Donald Trump’s United Nations performance on Tuesday was dangerous. It was dangerous not for the testosterone tub-thumping and infantile imagery. It was dangerous for being based on a lie. Trump said: “If forced to defend ourselves and our allies, we will have no choice but to totally destroy North Korea.”
Choice is the privilege of power – and moderation is its obligation. Trump understands neither. The two objects of his vitriol, Iran and North Korea, apart from being wholly unalike, are seeking to defend themselves with the same weapons as are deployed by America and its allies. No outside force is likely to stop them, nor is it clear by what right it might do so. We may not like nuclear proliferation, but we can hardly lecture others on the subject.
Meanwhile the idea that North Korea, for all its posturing, poses an existential threat to America is paranoid absurdity. Were its ruler to go mad and direct a nuclear missile at Guam or Hawaii or Oregon, it would cause a terrible mess, and a crisis in Chinese-American relations. Few would argue against retaliation. But the greatest danger is that it would suck America into another Asian land war and probably a defeat. As in the case of America’s war in Vietnam, that again would be a choice, but not a necessity.

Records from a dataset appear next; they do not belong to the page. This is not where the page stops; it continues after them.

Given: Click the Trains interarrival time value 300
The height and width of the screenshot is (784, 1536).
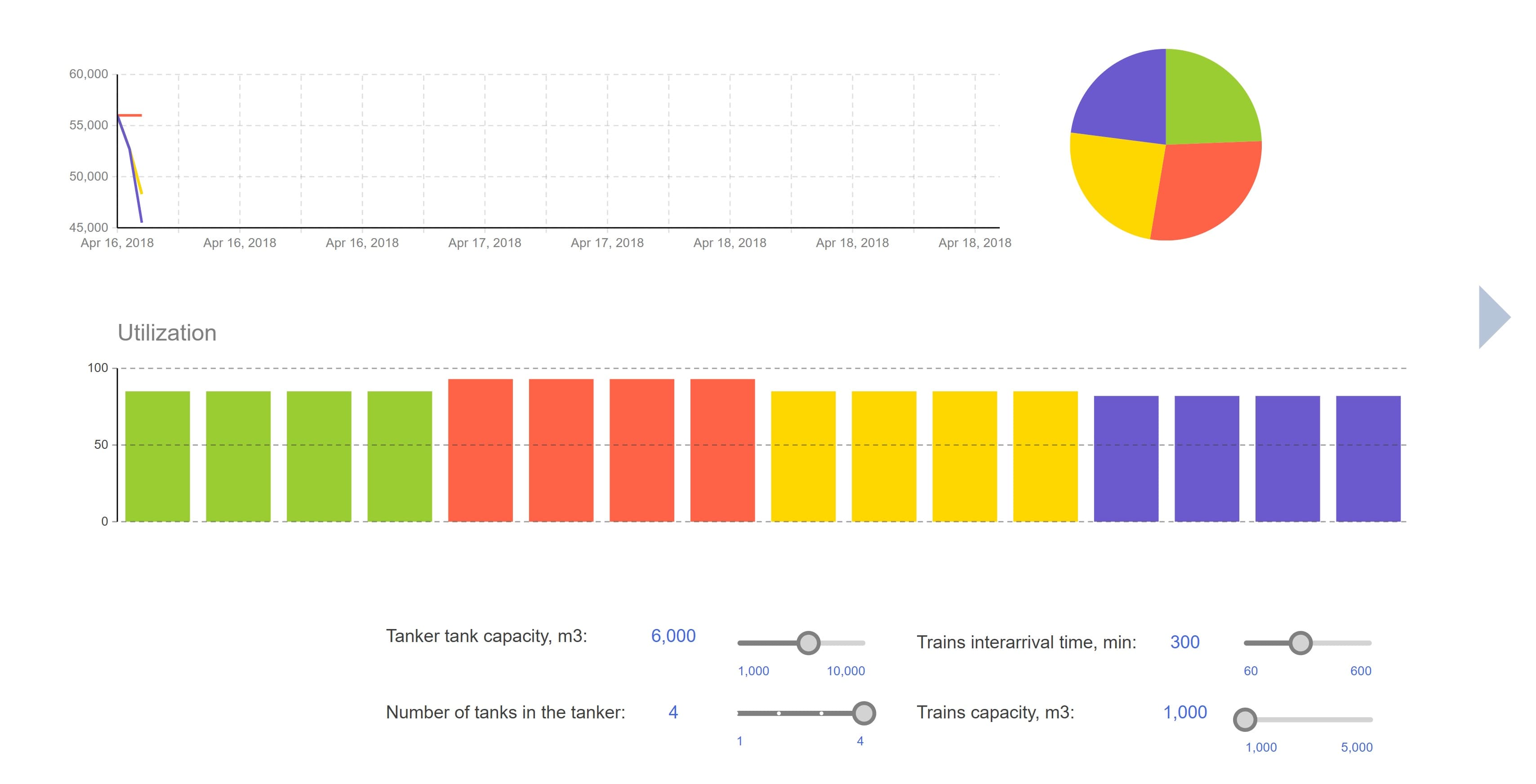Looking at the screenshot, I should click(x=1184, y=642).
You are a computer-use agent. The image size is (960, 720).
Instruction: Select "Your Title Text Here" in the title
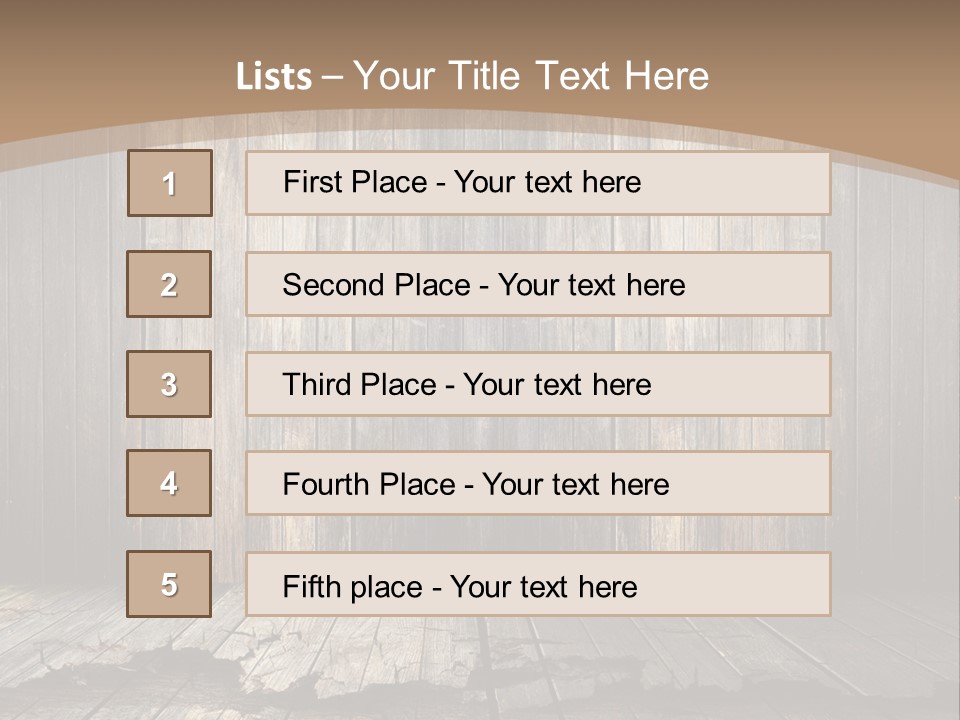[x=531, y=76]
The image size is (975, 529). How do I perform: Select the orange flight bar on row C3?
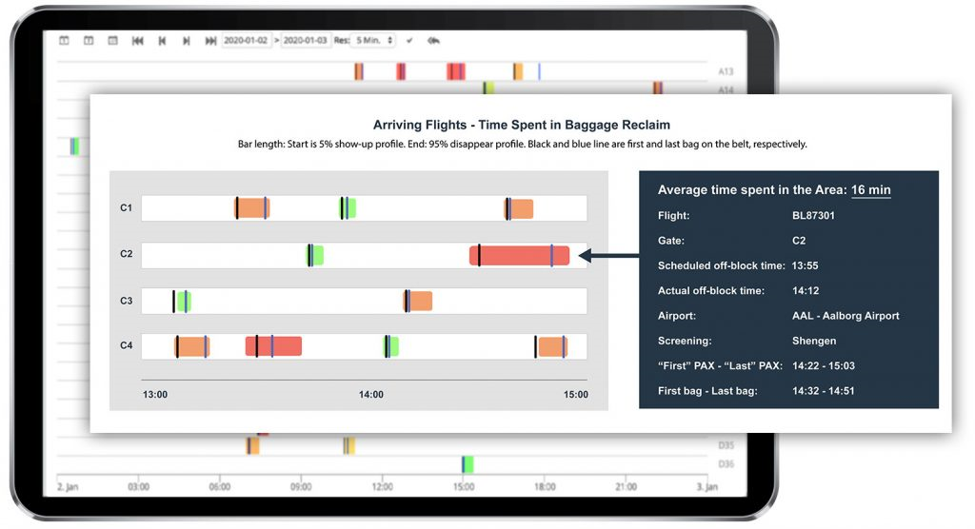(x=419, y=301)
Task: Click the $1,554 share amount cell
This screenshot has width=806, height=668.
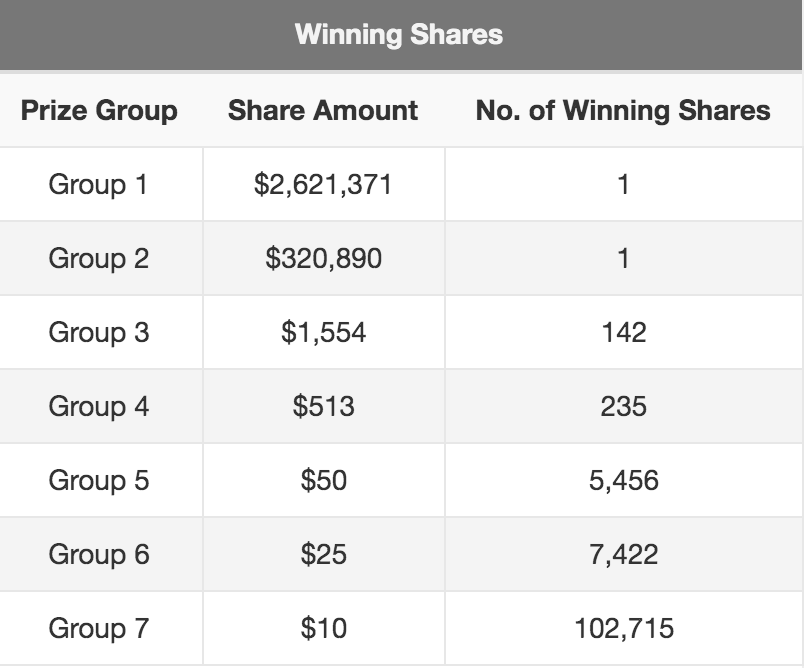Action: [323, 332]
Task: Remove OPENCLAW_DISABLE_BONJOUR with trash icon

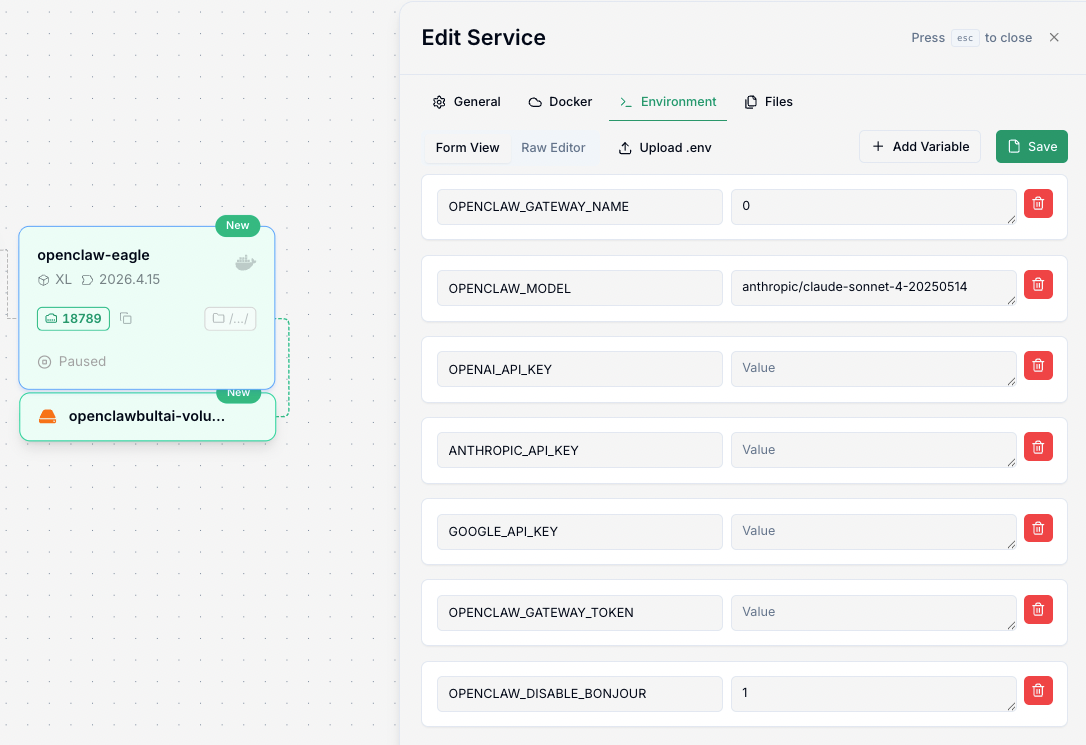Action: tap(1038, 690)
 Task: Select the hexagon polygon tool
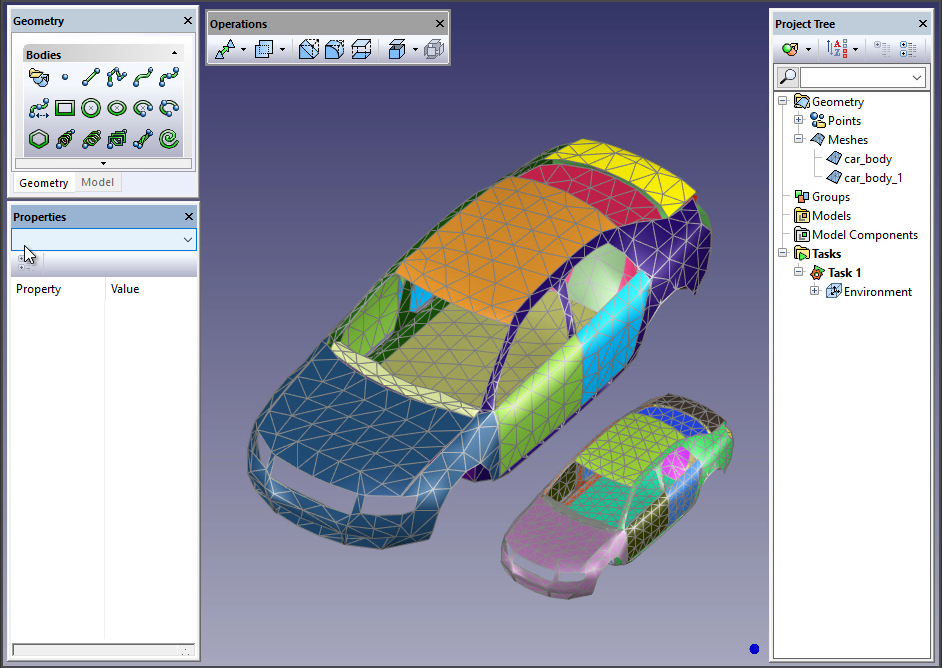[39, 139]
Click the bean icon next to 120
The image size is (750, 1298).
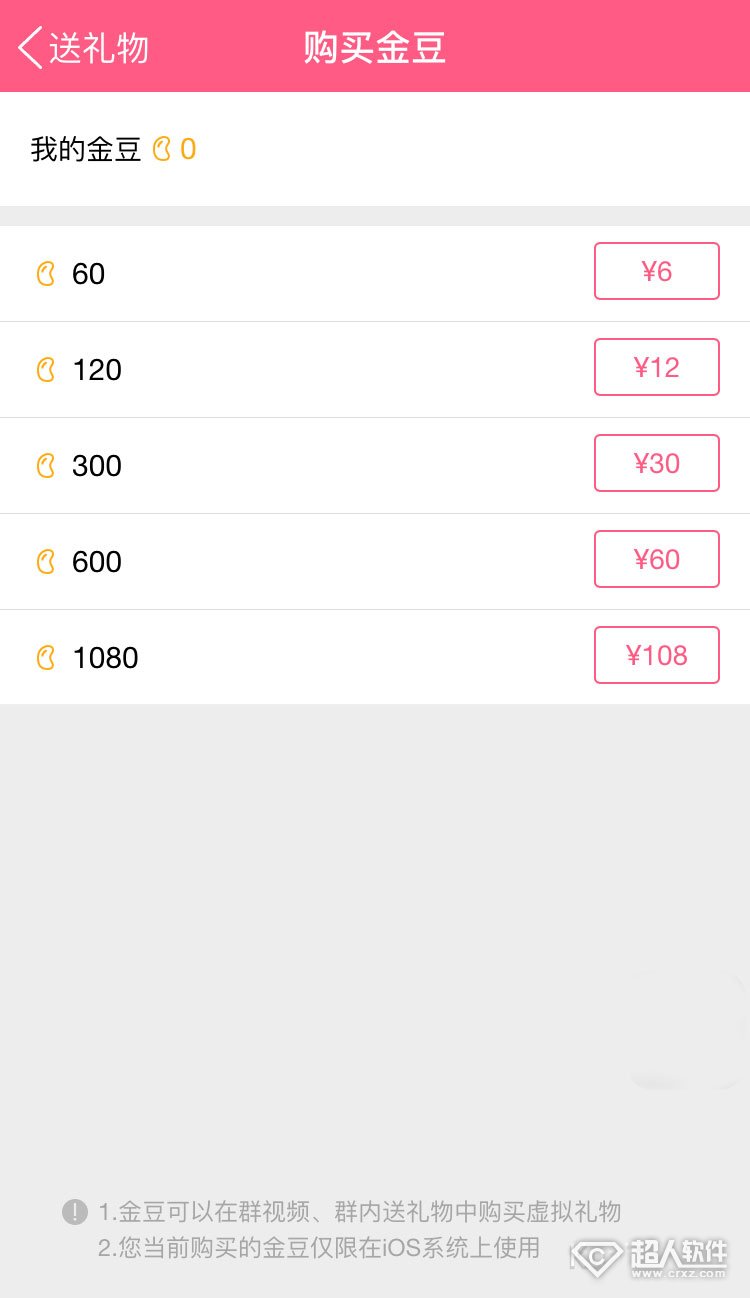click(x=46, y=370)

The Afghan war demonstrates the ailment at the heart of British foreign policy – its inexplicability. When asked why we were in Afghanistan, Blair would say we were “defending freedom” and “building a better nation”. Gordon Brown said we were “keeping British streets safe”. David Cameron said we were “driving terrorists out of that country”. What is it about Downing Street that obliges its occupants to talk such rubbish?
An intriguingly frank debate on Afghanistan took place last week at the Royal United Services Institute in Whitehall. With commendable frankness, present and past soldiers, diplomats and politicians reviewed Theo Farrell’s Unwinnable, a devastating account of the Afghan saga, in which every British military failure down the ages has been compressed into the cesspit of expense, death and misery called Helmand.
Apart from its sense of “lions led by donkeys”, the book shows what happens when soldiers and politicians dare not speak truth to Downing Street power. Seminar participants kept asking each other: “Who is to blame?” It was hard not to shout: “You lot!”
British fiascos in Iraq and Afghanistan were due simply to Blair’s eagerness to backrub George Bush in his grotesque responses to 9/11. We are now doing the same to Trump. North Korea is a tinpot dictatorship utterly in thrall to China, whose painful responsibility must one day be to cut its throat. Its leader has mastered the art of taunting to distraction one American president after another. Each week Trump rises to the bait.